When foods stay inside the body too long instead of being quickly eliminated this ups the ante the person is going to suffer from digestive ailments.

Eating natural and whole food as opposed to processed food is a lot easier on the system. Processed food makes the system sluggish, especially the colon. when the colon gets lethargic, bad things can happen over time including colon cancer, which stems from polyps that grow on the intestinal wall.

The polyps are the result of harmful bacteria forming. The bacteria love refined sugars and other detrimental fats so when a person eats those things the bacteria thrive and proliferate.

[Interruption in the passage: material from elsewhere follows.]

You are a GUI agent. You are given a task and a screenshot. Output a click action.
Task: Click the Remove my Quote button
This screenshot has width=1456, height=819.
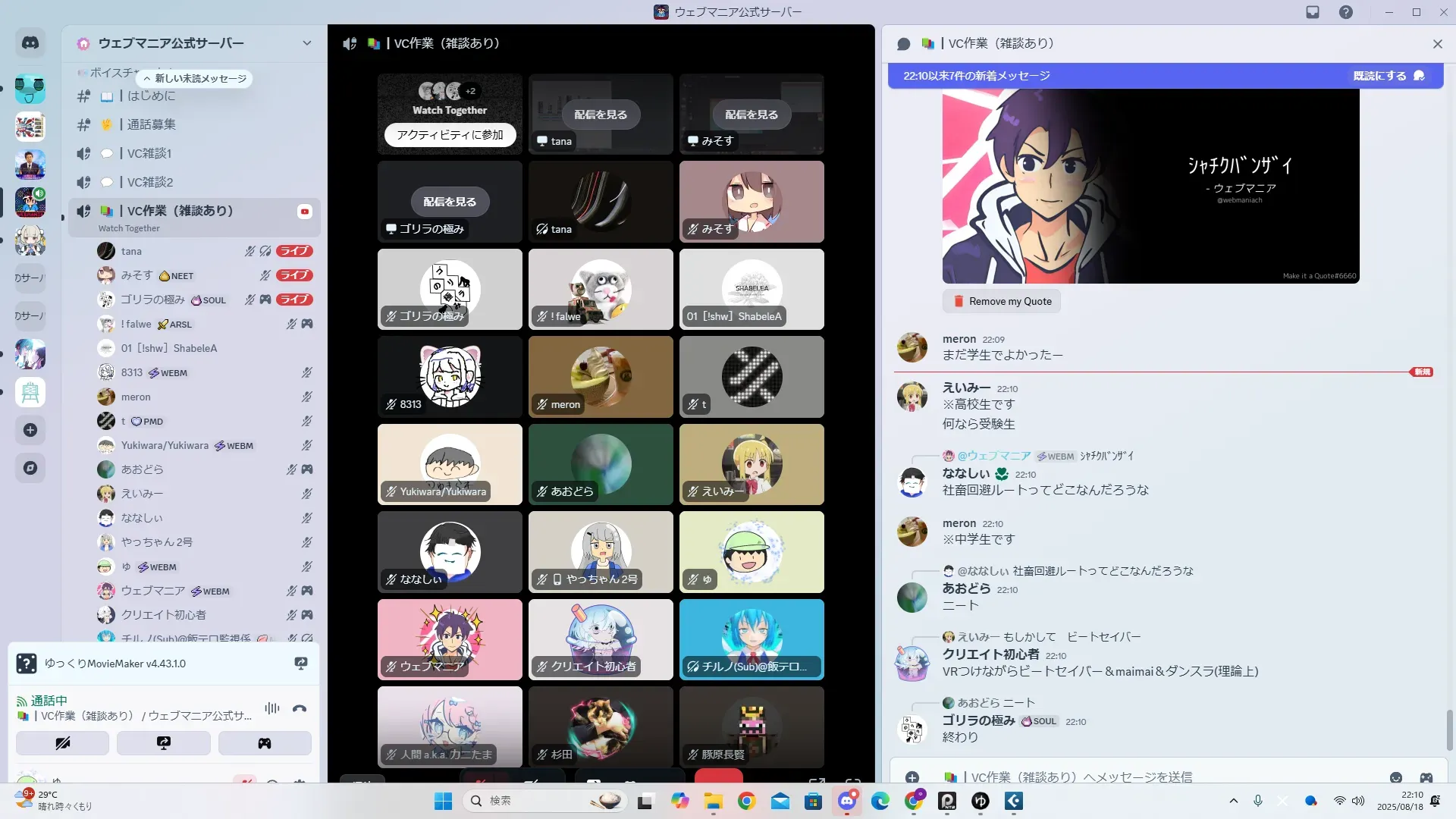[1002, 301]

Some bacteria are good and if eaten regularly this good stuff grows and supports the digestive system, tamping down the bad bacteria. When a person eats prebiotics found in many natural foods this results in the proliferation of good bacterium. Prebiotics are in fruit, whole grains and raw vegetables. They are non-digestible carbohydrates that serve as food probiotics. Probiotics are the good bacteria.

Prebiotics and probiotics

When probiotics and prebiotics are put together they form a synbiotic, such as occurs in yogurt and other fermented dairy products. Synbiotics result when something contains both live bacteria and the energy needed to flourish.

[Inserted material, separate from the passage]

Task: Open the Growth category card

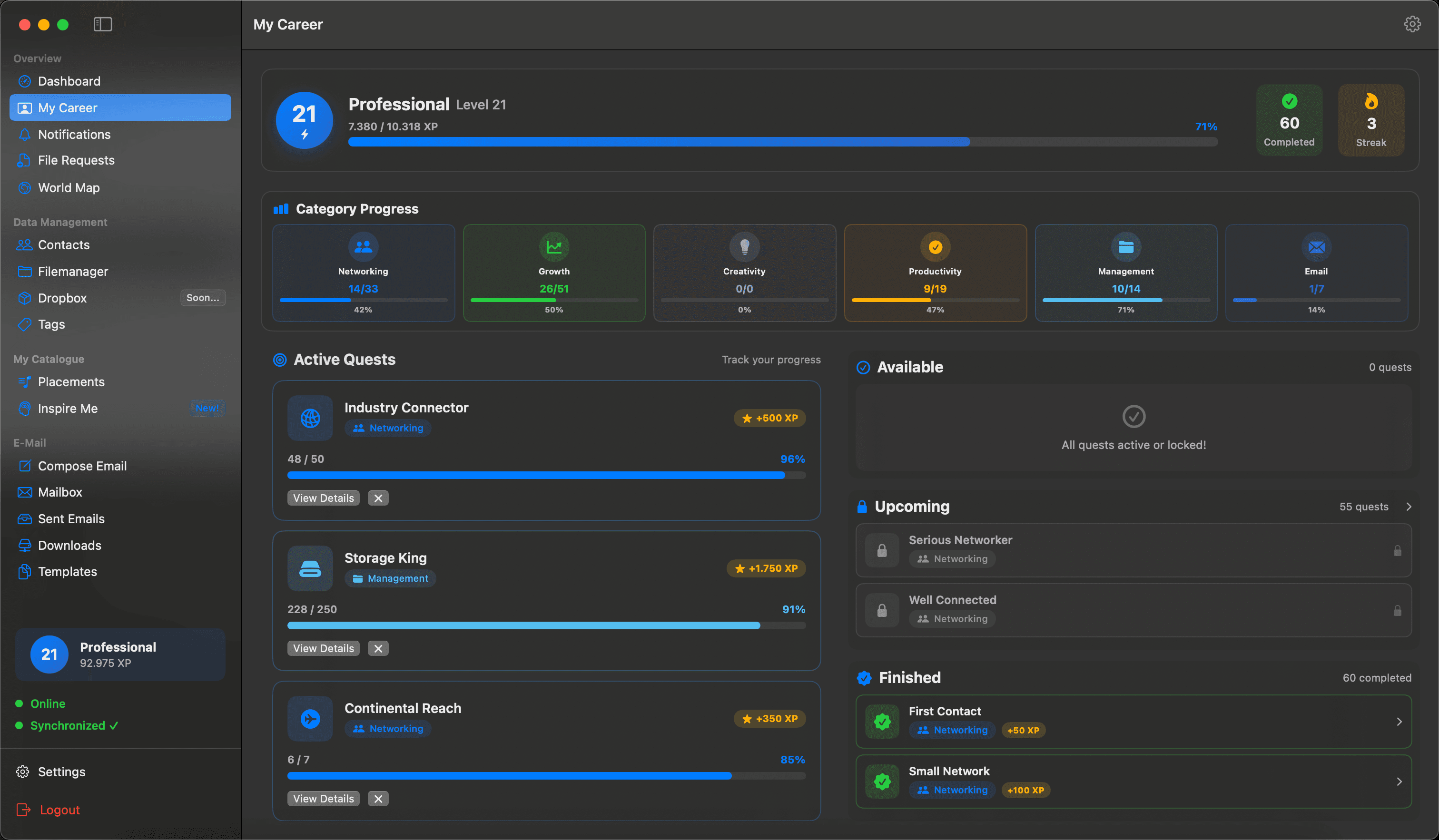Action: point(553,273)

Prebiotics are contained in bananas, garlic, onions, whole grains, artichokes and honey.

Probiotics are believed to treat irritable bowel syndrome, diarrhea, intestinal infections, prevent urinary tract infections and vaginal yeast infections, as well as eczema in children and lessen the incidence of recurrent bladder cancer.

Antibiotics

When a person takes a lot of antibiotics this destroys the beneficial bacteria as well as the harmful bacteria, causing a disparity in intestinal flora.

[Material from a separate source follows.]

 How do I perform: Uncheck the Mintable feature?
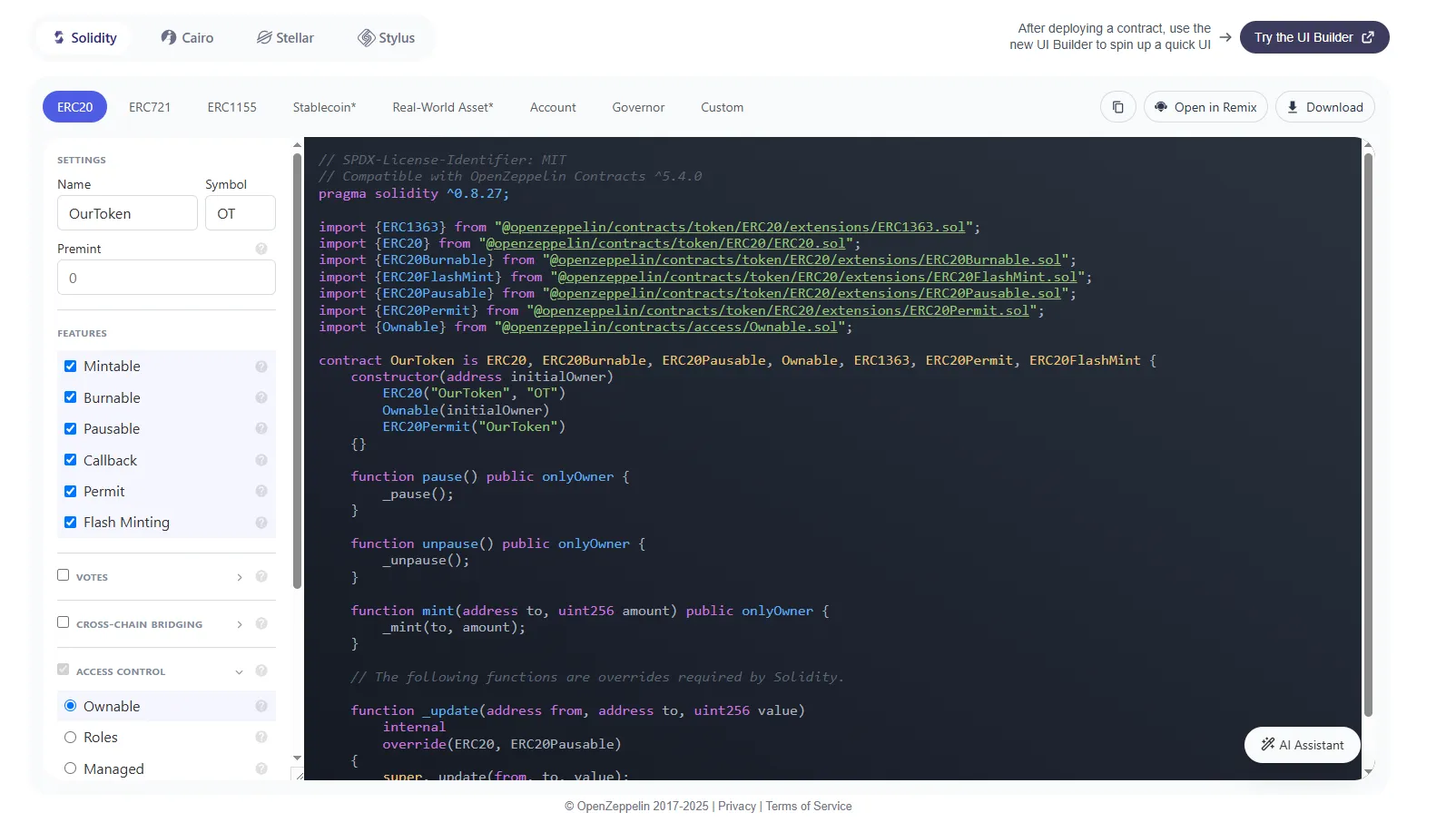(70, 366)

Gluten and lactose intolerance

Those who are gluten or lactose intolerant will experience distress if they eat products containing gluten or lactose. Gluten is a protein composite found in wheat- and other grain-processed foods. Lactose is disaccharide sugar made of glucose and galactose.

When experiencing chronic infections caused by bacteria, organisms, viruses and/or fungi this results in too much bacteria or fungi developing, which torments the existing conditions and contributes to inadequate absorption of minerals, vitamins and amino acids.

When a person puts out low amounts of hydrochloric acid (HCI) this causes yeast and bacterial overgrowth, which makes existing conditions worse.

Stress can do a real number on the digestive system. It can lead to ulcers and hypochlorhydria (low HCI output.)

Try to eat high fiber foods and nutrient-packed whole foods such as seeds and nuts. Eat more saturated fat (extra virgin coconut oil) and omega-3 fatty acids (salmon.) Don’t eat right before going to bed and, when you do eat, chew slowly and thoroughly.

Drinks lots of water to keep your system hydrated. Eat several small meals every day instead of three large ones.

These tips should help alleviate digestive woes.